One of the aims I have for this year is to save money, clear debt and use what I have rather than looking to acquire more. So I’ve decided to have a year of frugality – a word I have chosen carefully.
I was chatting to a friend about my plans and he said “ahh a year of austerity” and my reply was, “no, a year of frugality – it’s different”.
For me the choice of word was deliberate, it’s about how I want to approach the year, and also acknowledge that compared to many people my life, even with spending pared back quite heavily, will not be austere.
What is in a word?
I could rattle on about my thoughts on the meaning of frugality but the Wikipedia definition sums up what I was thinking when I chose the word:
“Frugality is the quality of being frugal, sparing, thrifty, prudent or economical in the use of consumable resources such as food, time or money, and avoiding waste, lavishness or extravagance.

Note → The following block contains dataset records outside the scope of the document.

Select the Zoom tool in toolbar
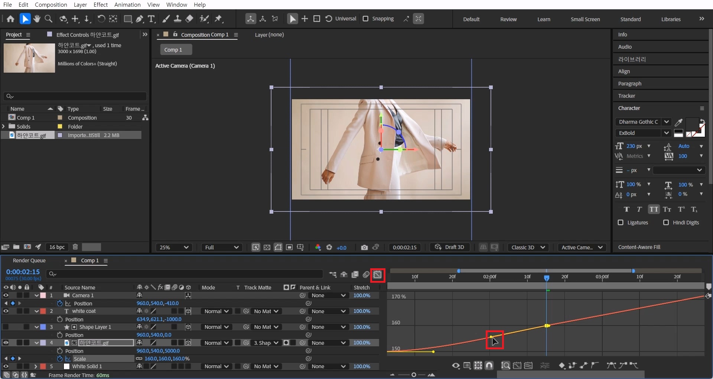The height and width of the screenshot is (379, 713). [48, 19]
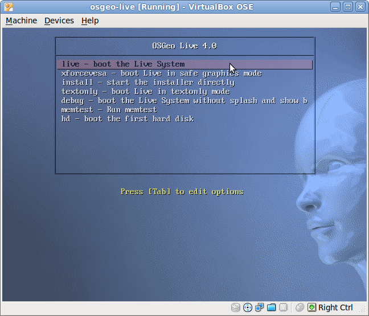Click the green keyboard capture arrow icon
This screenshot has height=316, width=369.
311,307
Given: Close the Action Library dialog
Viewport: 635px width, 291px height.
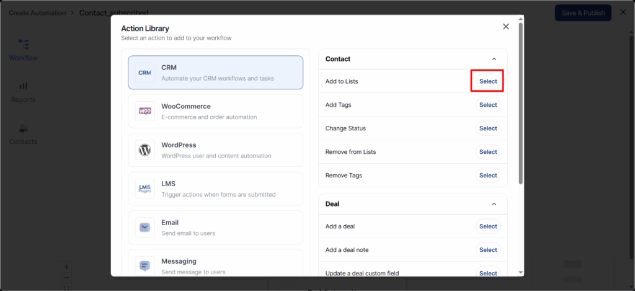Looking at the screenshot, I should pyautogui.click(x=506, y=27).
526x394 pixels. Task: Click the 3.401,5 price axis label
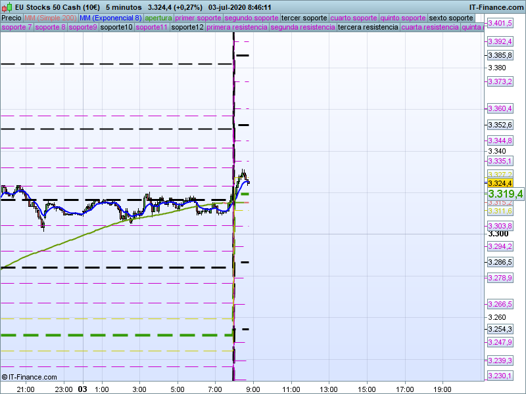500,24
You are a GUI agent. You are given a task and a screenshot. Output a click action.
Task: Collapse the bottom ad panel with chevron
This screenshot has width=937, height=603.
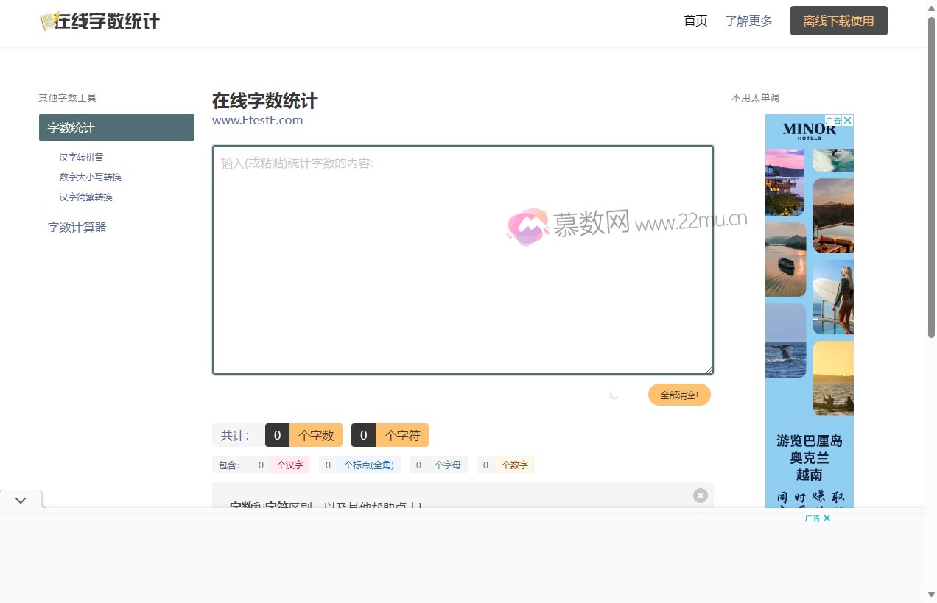(21, 500)
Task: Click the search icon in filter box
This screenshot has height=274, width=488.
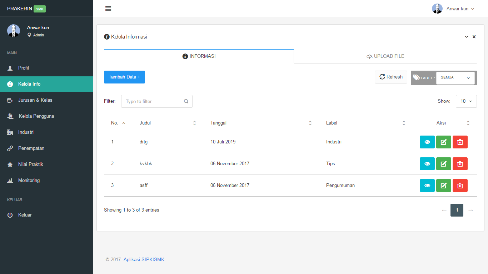Action: pyautogui.click(x=186, y=101)
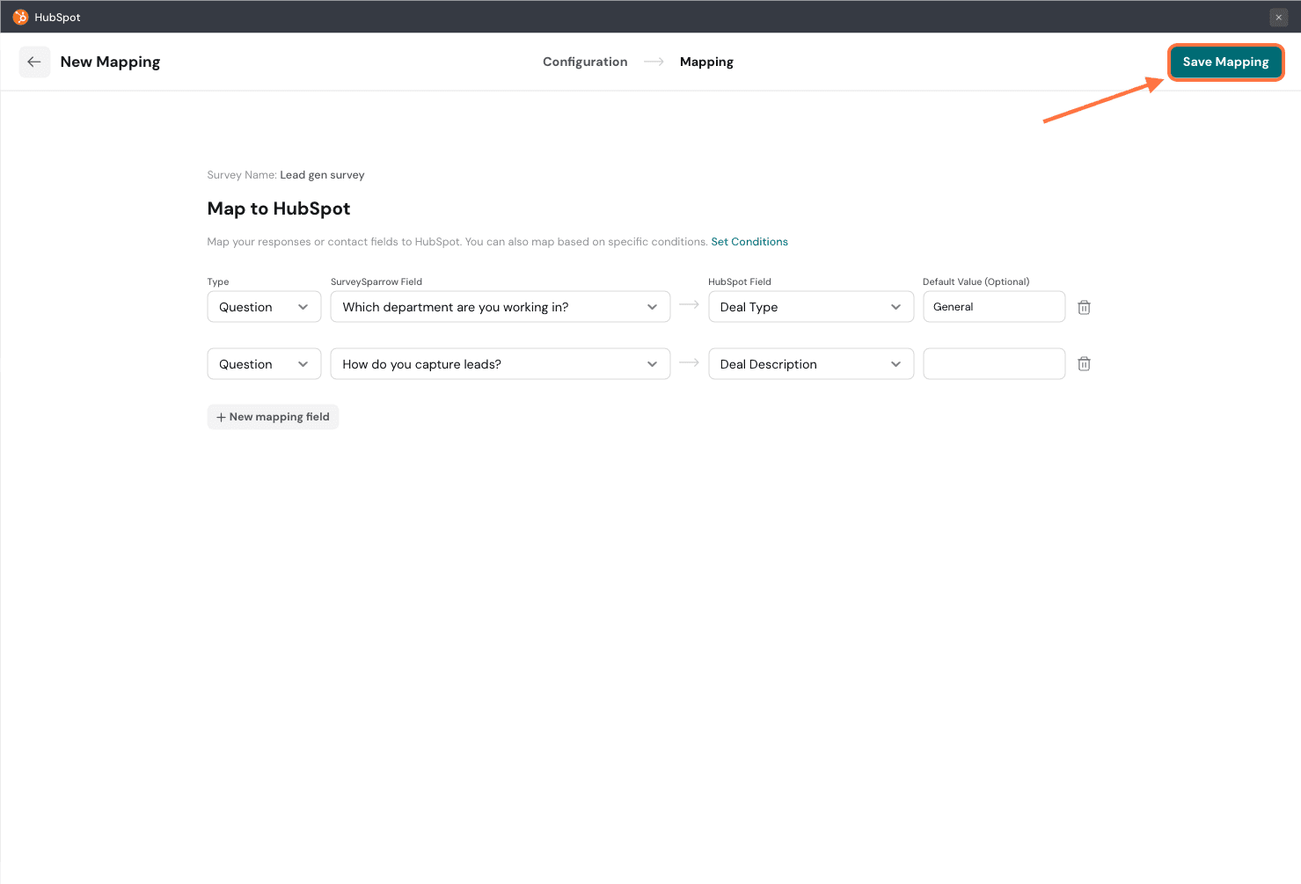Delete the Deal Type mapping row

pos(1084,307)
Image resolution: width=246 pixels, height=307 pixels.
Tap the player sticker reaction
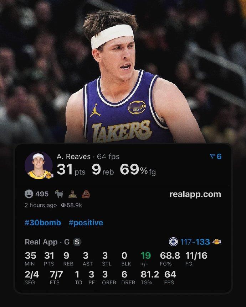73,194
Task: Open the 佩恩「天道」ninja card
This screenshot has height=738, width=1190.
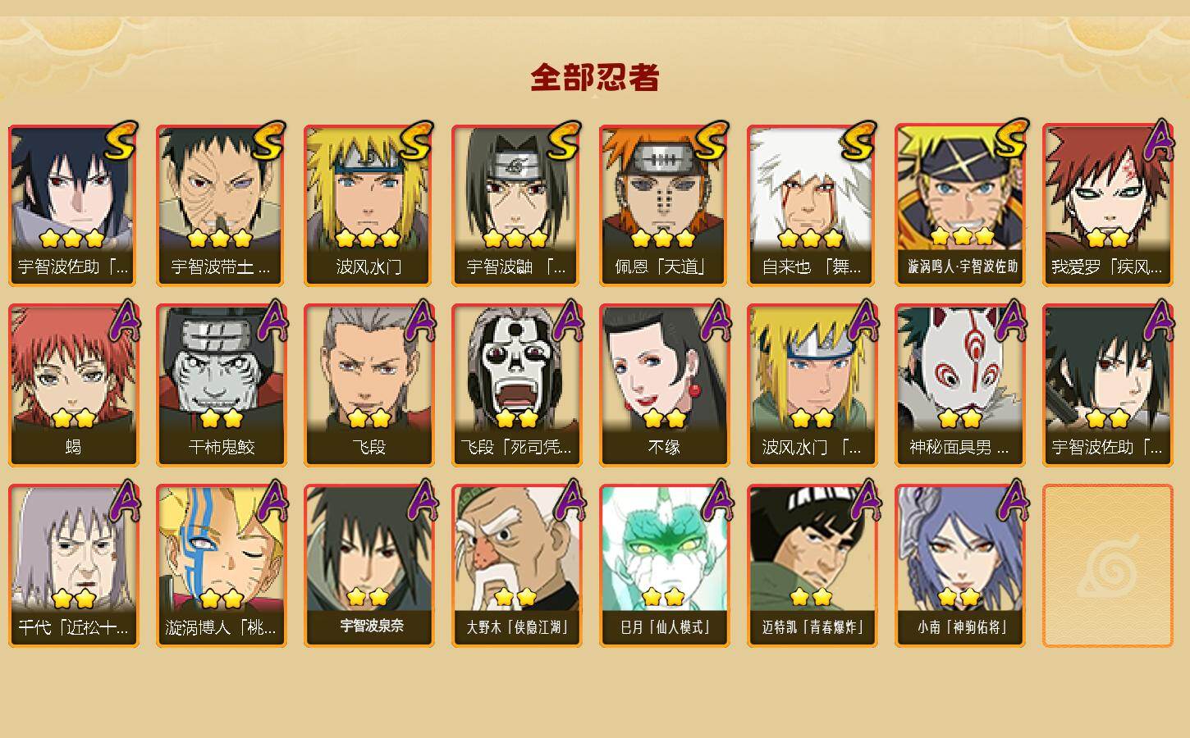Action: pyautogui.click(x=664, y=205)
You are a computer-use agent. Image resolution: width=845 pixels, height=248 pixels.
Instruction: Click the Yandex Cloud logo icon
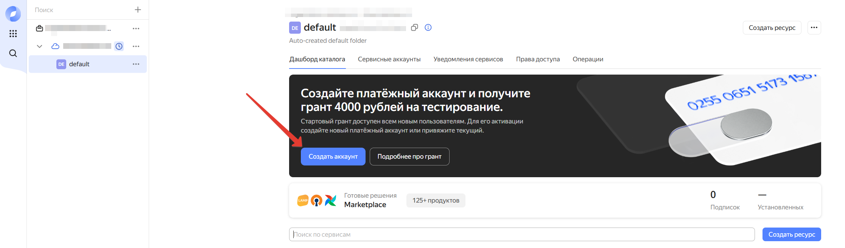(13, 14)
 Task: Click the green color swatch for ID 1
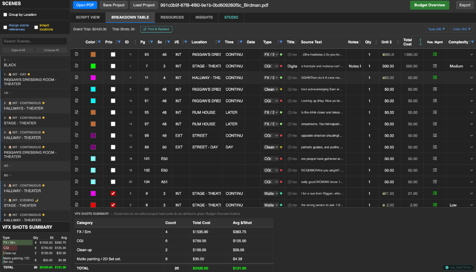click(93, 66)
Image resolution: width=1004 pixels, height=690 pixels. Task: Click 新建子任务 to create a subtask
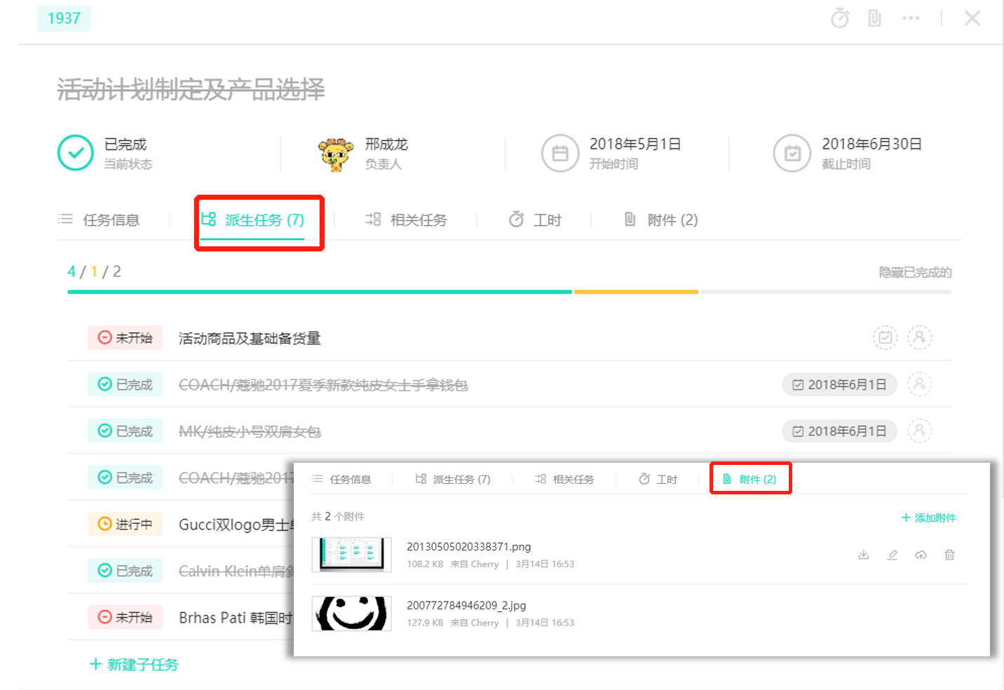click(133, 664)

“It has been defined as the tendency to acquire goods and services in a restrained manner, and resourceful use of already owned economic goods and services, to achieve a longer term goal. Common strategies of frugality include the reduction of waste, curbing costly habits, suppressing instant gratification by means of fiscal self-restraint, seeking efficiency, avoiding traps, defying expensive social norms, embracing cost-free options, using barter, and staying well-informed about local circumstances and both market and product/service realities.”
In contrast both Wiki and my Oxford English dictionary (which agrees with Wiki on the definition of frugality too) typify austerity as sternness or severity of manner, extreme plainness and in the context we are used to now – “difficult economic conditions created by government measures to reduce a budget deficit, especially by reducing public expenditure” (OED). So while austerity is the accurate term for the papers to use and the correct definition of the current economic climate of the country, I don’t feel it’s the best way to look at the challenge from a personal level; a frugal life I can do – even become passionate about – but not an austere one.
As I alluded to earlier I am aware that I am lucky in the fact I have a choice in how I approach the need to reduce costs and be more prudent with money; the time has come to clear debts, live more responsibly and through being more aware of what I really need, what I waste without thinking and what I already have stored away, to tread more lightly; remembering that resources both economical and environmental are under more pressure than ever and even little things can make a difference once they are all added up.
So what about the salad – well it is a small start but I had one for dinner and it contained a beginning of a new frugal way of doing things. Yesterday I made a nice noodle soup for dinner. When making it I chopped too much ginger and green chilli and wanted to use the coriander leaves not the stalks. In the past I would have probably swept the remainders in to the food bin, reassuring myself that they were off to be composted, so not really wasted. But instead I put them in a small dish.
Today they became the base and inspiration for tonights dinner, brought together with some Halloumi cheese that moved house with us in September and was technically well past it’s best before date. Not a big grand showy start – but then that wouldn’t really be the frugal thing to do.
Fry the chopped fresh root ginger, half a deseeded green chilli and the finely chopped coriander stalks in some olive oil. Cut up the Halloumi and place it in the pan to brown.
Wash and shred some lettuce, I had some left over cucumber so I cut that up and put it in too plus a few extra coriander leaves. Once the Halloumi is browned on both sides squeeze over some lemon juice and tip over the salad base, scrape out any remaining oil and crispy bits and add them too + a drizzle more olive oil – dinner is served.
PS: The ampersand in the title
I know it’s not strictly correct to use it but I like the way they look in headings, typographic wild man that I am.